Okay, Richard. So the question sort of had two elements. One is now moving to hyperkalemia, I believe, Andrew's question was actually about bleeding with roxadustat. Yeah. So roxa safety, that question is about CV risk. Again, this is small dataset. It’s very difficult to interpret adverse events that are actually known consequences of the underlying condition that you're treating. So these are dialyses. There is a small dataset on dialysis dependent chronic kidney disease patients, these patients’ kidneys aren't able to regulate their potassium levels.
So in a small dataset, you can easily get an asymmetry in these kinds of events that are known to be related to the disease and actually how the dialysis can give -- can be given is very, so that can change it incidence as well. Again based on the data we have, we haven't seen anything to suggest that the safety profile is adverse for roxadustat. The limitation there is that it is small and so the definitive dataset will come from the pooling and we will look at all adverse events over that pooled dataset, but the most important one from a regulatory standpoint is the MACE cardiovascular events, because as you recall, the current standard of care, the ESAs have a black box warning for increased risk around those events in their label.
So you will have the answer pretty soon, Richard, but based on the data we have, I mean, we haven't seen anything that makes us believe that the lead signal is so in this small population, smaller study is actually really. So let me close by saying that we are definitely at the turning point. It's an important inflection point. We're back to gross. I’d just like to remind you what the growth was in Q3, more than 9%. So we clearly are swinging back to growth and that growth is driven by all our new products and getting momentum. They're growing faster and faster. Remember, Imfinzi basically what the sales you see are only the US. Tagrisso, it’s more than the US, but many countries don't even have reimbursement for first line yet, so there's a lot more to come, many new indications, so we really are at a inflection point. China continues to do well. The emerging markets are doing well. So that's one message we’re back to growth.
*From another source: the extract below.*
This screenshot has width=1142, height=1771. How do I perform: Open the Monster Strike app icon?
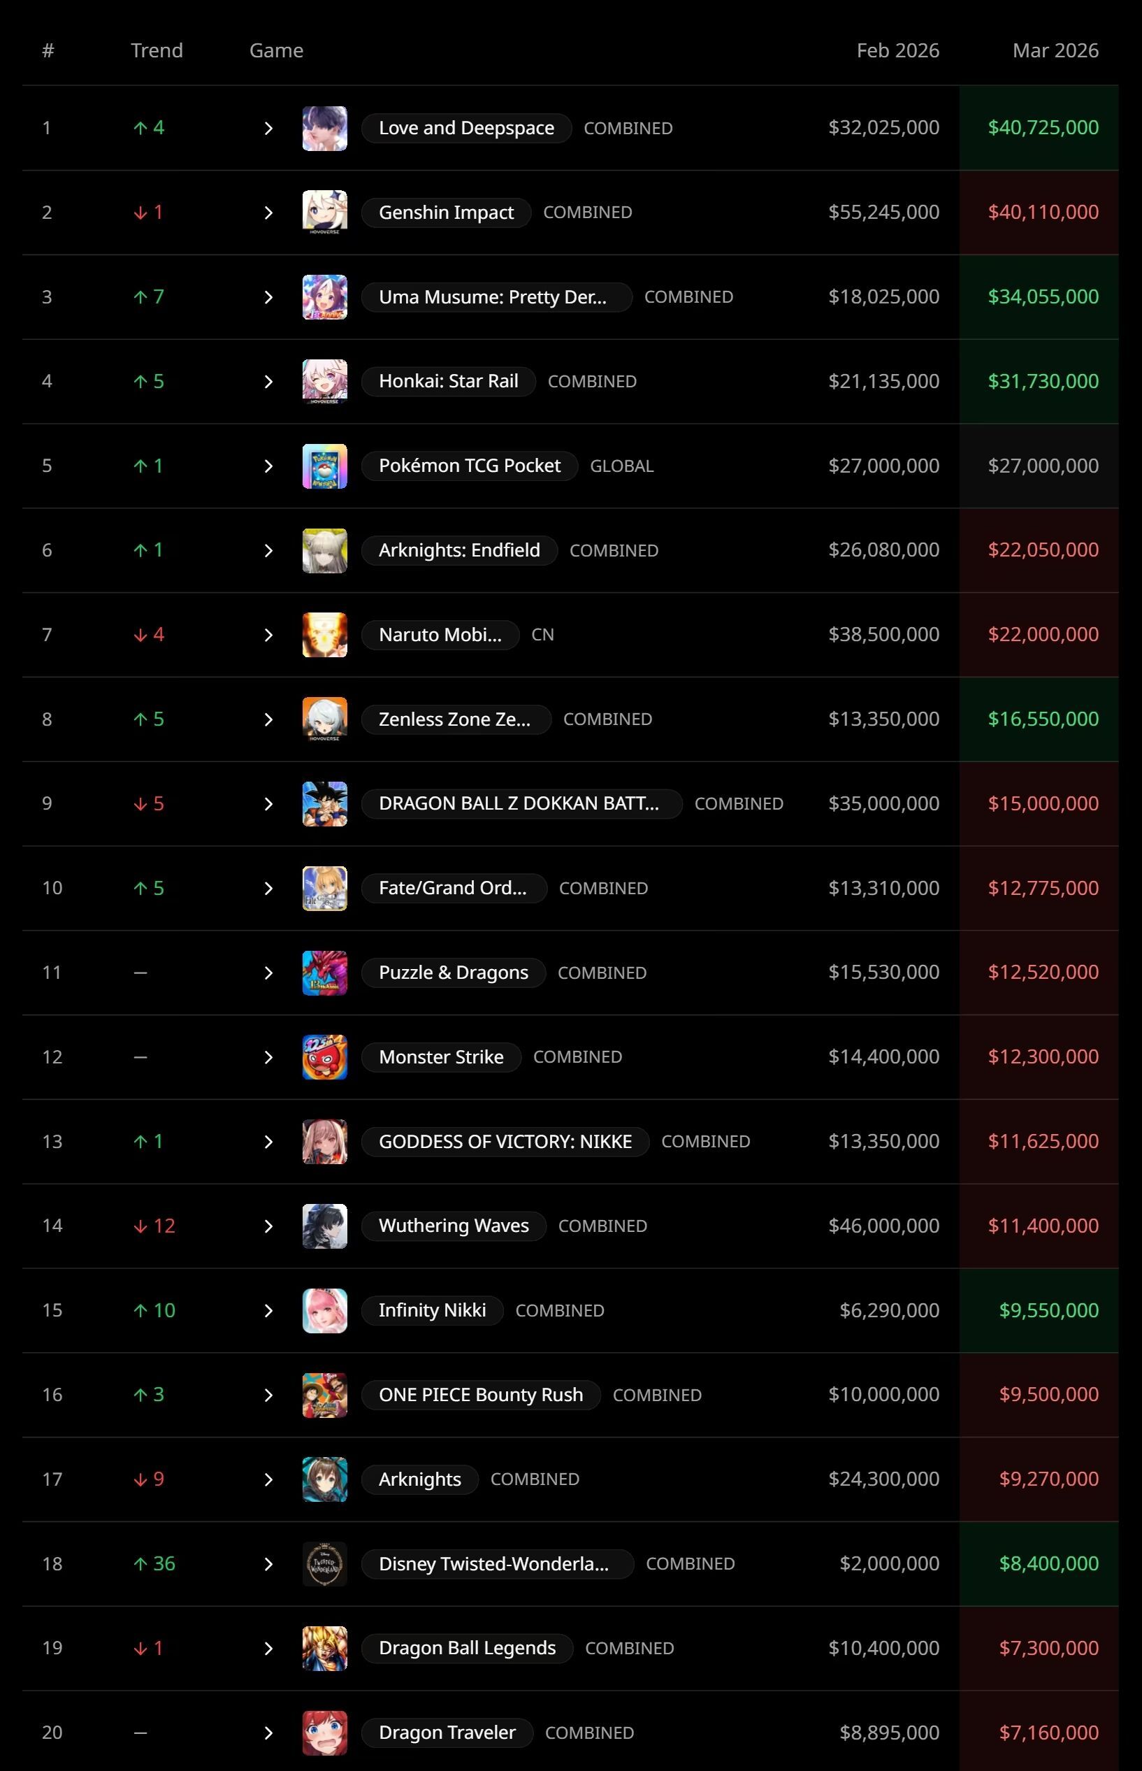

The second message I wanted to leave you with is that, we're definitely committed to improving our operating margin over the next period of time and drive an increase in our operating cash flow, underlying cash flow if you will and so we're going to move as we always said from a period of time when externalization or supporting cash flow to a period of time when the cash flow comes from the underlying business. We’re committed to doing this, we’re committed to the operating margin. You got to believe this and hopefully you will agree, so far, we've done what we told you we would do. It's not always been easy. We've also had a few setbacks along the way, but by and large, we have delivered the pipeline and we’re launching those products and doing very well. So the next period for us is really operating margin and we’ll make this happen.
With this, I’ll thank you again for your attention and your great interest and I wish you a good rest of the day.